# WHAT NEEDS TO BE DONE
In the material below, transcribe every line from the first through the line holding "Shop Best Sellers (1277, 1547)", exactly, and stop after that line.

# EXERCISE DATA
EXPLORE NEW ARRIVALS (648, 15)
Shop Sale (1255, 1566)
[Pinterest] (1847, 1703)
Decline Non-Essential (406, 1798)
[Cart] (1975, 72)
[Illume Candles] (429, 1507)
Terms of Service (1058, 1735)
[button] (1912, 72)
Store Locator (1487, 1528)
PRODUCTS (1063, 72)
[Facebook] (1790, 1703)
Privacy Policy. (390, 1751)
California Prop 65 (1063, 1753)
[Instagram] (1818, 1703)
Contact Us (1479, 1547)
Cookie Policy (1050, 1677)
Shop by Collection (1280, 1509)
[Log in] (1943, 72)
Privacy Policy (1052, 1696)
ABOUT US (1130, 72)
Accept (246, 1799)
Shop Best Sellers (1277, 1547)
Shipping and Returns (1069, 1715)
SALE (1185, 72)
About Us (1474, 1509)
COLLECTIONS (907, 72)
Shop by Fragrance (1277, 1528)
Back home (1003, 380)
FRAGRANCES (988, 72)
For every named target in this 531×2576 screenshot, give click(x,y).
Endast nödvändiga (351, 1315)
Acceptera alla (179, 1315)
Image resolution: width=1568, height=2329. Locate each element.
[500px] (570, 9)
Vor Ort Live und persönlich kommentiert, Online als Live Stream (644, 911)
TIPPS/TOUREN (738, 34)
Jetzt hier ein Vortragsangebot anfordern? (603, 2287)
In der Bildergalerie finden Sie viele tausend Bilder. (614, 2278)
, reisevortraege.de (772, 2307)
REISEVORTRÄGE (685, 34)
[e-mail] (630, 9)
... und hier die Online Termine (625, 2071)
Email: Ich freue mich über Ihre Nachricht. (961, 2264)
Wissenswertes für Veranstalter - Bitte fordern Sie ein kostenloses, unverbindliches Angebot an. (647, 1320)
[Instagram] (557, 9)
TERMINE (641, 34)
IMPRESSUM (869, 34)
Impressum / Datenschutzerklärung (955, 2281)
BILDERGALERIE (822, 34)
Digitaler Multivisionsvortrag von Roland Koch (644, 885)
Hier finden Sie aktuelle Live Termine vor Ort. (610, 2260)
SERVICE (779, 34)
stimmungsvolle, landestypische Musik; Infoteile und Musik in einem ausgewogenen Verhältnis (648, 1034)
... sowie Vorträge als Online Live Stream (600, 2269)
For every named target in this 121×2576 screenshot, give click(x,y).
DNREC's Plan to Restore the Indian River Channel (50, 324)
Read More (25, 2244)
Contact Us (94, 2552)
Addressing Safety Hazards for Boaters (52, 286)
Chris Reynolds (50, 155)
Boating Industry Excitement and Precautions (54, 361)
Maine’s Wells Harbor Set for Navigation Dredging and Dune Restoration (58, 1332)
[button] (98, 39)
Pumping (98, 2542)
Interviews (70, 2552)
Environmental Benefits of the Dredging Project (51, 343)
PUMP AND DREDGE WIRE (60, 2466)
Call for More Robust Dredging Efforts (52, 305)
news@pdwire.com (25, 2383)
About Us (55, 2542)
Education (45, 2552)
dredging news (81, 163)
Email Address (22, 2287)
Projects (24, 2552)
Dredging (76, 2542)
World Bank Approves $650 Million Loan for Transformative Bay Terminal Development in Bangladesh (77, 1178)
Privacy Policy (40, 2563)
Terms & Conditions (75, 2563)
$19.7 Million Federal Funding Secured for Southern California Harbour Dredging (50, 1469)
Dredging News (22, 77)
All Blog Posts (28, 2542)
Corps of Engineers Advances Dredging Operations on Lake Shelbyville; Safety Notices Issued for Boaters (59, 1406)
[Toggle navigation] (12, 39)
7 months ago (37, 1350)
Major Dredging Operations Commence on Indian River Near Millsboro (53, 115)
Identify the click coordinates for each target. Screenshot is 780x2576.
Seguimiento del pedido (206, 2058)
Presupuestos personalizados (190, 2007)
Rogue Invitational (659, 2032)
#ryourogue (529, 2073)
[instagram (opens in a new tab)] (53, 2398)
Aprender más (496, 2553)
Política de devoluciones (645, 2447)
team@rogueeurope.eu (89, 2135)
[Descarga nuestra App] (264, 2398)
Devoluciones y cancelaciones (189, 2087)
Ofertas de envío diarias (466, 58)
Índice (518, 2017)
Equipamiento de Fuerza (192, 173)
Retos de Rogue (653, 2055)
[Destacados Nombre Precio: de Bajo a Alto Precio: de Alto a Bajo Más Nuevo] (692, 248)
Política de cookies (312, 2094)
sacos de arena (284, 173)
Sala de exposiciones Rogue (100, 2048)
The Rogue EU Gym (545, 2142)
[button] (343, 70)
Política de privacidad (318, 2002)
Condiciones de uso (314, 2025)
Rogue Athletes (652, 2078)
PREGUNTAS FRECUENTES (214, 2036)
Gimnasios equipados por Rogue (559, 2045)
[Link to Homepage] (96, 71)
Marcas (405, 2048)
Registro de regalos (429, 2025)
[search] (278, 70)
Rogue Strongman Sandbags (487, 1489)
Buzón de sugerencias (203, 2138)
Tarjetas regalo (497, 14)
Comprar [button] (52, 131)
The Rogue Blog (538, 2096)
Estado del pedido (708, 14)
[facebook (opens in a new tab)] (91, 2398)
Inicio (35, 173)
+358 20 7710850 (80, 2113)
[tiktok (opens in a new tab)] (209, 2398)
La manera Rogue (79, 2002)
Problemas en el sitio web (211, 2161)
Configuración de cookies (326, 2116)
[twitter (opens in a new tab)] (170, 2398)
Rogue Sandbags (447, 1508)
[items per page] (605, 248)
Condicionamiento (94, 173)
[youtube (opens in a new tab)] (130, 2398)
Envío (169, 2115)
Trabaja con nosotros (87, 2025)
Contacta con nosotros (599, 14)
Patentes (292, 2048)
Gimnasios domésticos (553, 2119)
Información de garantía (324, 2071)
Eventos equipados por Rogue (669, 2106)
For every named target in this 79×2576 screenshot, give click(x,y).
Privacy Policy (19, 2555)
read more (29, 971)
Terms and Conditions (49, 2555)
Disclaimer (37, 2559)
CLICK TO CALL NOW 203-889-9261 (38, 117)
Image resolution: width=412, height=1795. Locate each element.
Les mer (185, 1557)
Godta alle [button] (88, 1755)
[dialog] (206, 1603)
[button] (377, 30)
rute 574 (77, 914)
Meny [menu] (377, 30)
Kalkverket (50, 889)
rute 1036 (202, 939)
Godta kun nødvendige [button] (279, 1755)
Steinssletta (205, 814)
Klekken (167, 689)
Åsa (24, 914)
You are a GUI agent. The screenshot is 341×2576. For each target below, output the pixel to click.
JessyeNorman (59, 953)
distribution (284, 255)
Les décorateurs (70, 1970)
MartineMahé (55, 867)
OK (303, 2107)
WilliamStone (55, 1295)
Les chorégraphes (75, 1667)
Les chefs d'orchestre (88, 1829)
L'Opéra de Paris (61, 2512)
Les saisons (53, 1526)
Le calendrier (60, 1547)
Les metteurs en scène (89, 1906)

# RESULT OF THE EXERCISE
EXPLORE NEW ARRIVALS (648, 15)
Shop Sale (1255, 1566)
[Pinterest] (1847, 1703)
Decline Non-Essential (406, 1798)
[Cart] (1975, 72)
[Illume Candles] (429, 1507)
Terms of Service (1058, 1735)
[button] (1912, 72)
Store Locator (1487, 1528)
PRODUCTS (1063, 72)
[Facebook] (1790, 1703)
Privacy Policy. (390, 1751)
California Prop 65 (1063, 1753)
[Instagram] (1818, 1703)
Contact Us (1479, 1547)
Cookie Policy (1050, 1677)
Shop by Collection (1280, 1509)
[Log in] (1943, 72)
Privacy Policy (1052, 1696)
ABOUT US (1130, 72)
Accept (246, 1799)
Shop Best Sellers (1277, 1547)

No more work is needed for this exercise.